**EXERCISE**: Search the entries for the word "Shaklee" and copy each line that has it.

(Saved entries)
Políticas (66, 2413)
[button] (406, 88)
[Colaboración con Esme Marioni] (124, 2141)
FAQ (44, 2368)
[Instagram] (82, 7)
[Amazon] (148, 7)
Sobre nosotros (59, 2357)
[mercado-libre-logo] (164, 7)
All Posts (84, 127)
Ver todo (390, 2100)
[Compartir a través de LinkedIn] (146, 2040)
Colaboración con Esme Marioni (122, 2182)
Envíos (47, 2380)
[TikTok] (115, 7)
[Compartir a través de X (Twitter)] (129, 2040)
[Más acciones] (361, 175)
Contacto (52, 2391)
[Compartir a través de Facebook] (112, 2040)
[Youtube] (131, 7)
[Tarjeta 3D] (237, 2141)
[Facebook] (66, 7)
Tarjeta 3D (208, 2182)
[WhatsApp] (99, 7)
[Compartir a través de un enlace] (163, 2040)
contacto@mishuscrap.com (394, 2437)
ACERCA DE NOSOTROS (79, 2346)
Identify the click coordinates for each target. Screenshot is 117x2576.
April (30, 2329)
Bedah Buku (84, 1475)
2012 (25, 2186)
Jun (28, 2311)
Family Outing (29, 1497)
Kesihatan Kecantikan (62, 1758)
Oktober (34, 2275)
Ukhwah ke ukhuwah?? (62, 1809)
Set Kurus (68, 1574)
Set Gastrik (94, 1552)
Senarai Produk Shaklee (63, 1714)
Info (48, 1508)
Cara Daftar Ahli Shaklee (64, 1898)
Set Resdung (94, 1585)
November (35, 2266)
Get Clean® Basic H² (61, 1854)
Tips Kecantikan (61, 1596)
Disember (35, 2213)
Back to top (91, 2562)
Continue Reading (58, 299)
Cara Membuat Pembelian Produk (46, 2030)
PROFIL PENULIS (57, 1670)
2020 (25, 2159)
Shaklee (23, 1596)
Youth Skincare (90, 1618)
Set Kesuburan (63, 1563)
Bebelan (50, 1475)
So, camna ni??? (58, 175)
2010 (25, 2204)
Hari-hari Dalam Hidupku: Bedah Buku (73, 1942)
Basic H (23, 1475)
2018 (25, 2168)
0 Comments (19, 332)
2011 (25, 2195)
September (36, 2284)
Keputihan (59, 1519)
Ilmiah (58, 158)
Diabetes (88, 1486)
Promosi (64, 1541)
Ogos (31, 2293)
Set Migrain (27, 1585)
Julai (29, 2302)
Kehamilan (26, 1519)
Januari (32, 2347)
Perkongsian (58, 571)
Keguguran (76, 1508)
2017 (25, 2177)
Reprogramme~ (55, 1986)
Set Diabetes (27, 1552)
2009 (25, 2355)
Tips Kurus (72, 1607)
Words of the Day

**EXERCISE RESPONSE**:
Senarai Produk Shaklee (63, 1714)
Cara Daftar Ahli Shaklee (64, 1898)
Shaklee (23, 1596)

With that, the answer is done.